Segment Open

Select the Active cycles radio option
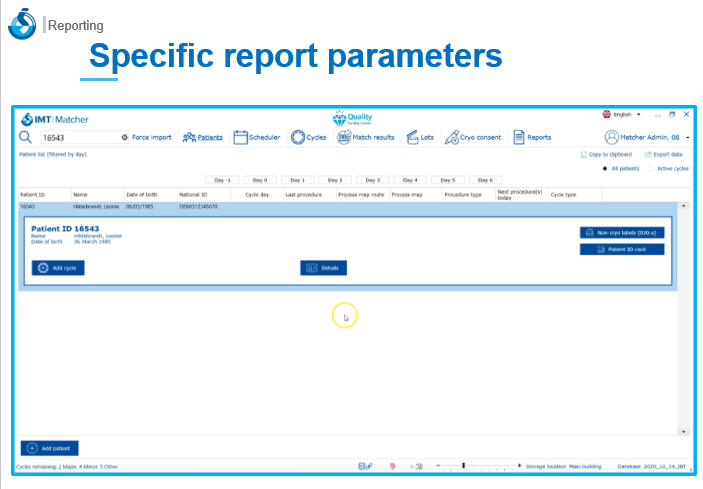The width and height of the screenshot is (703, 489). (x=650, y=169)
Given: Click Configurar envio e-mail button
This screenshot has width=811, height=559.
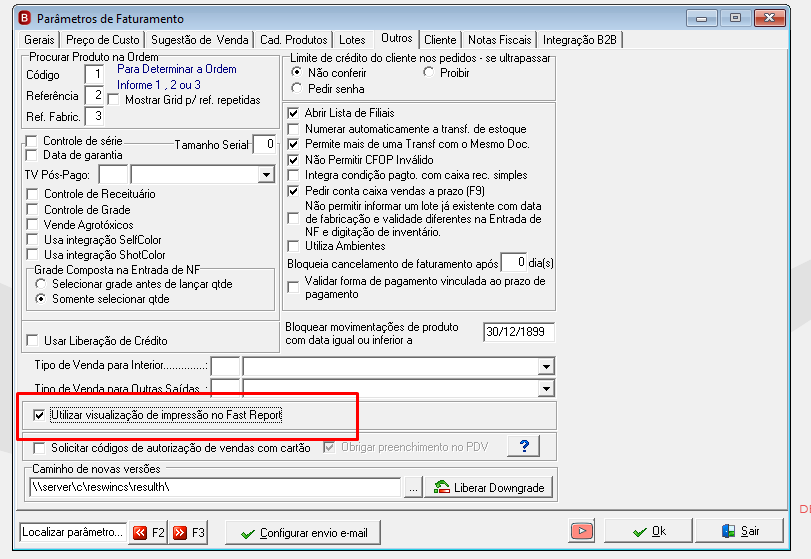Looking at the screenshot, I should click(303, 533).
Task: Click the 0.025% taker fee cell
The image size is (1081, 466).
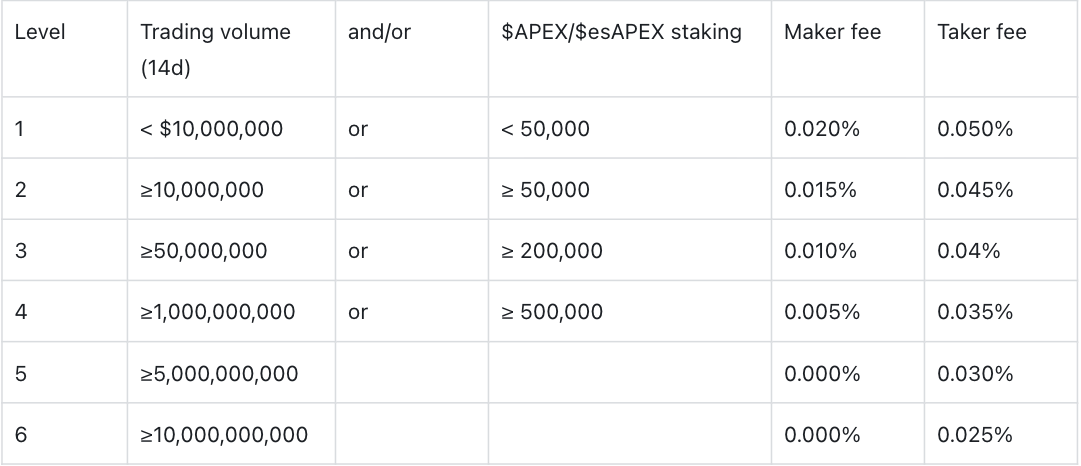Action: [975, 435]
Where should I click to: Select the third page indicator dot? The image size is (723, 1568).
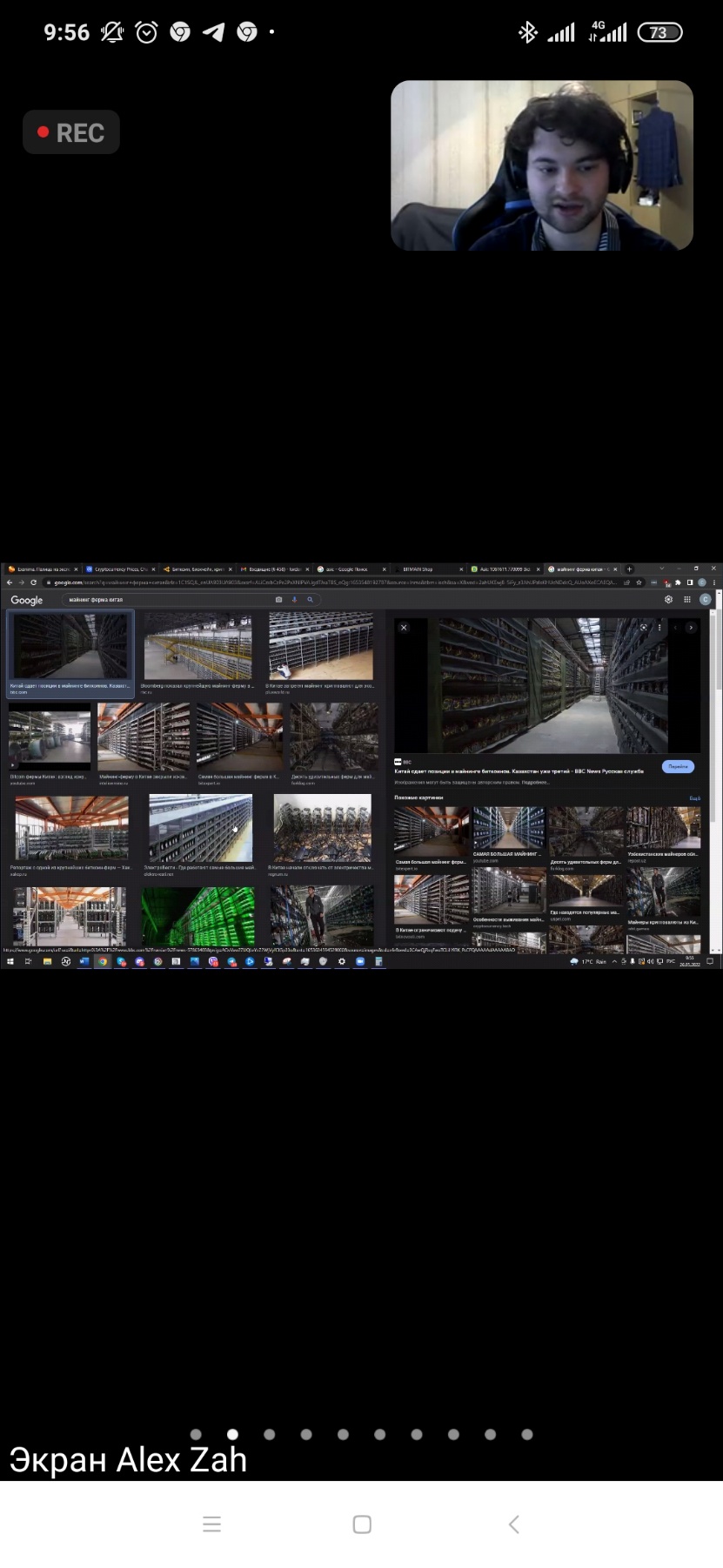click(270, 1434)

Segment Closed

→ **Required work**:
Could the entries above be returned verbatim, with no pictures included?

→ **Output of the exercise**:
Select the Active cycles radio option
The width and height of the screenshot is (703, 489). (x=650, y=169)
Given: Click Configurar envio e-mail button
This screenshot has width=811, height=559.
Looking at the screenshot, I should click(303, 533).
Task: Click the 0.025% taker fee cell
The image size is (1081, 466).
Action: [975, 435]
Where should I click to: Select the third page indicator dot? The image size is (723, 1568).
click(270, 1434)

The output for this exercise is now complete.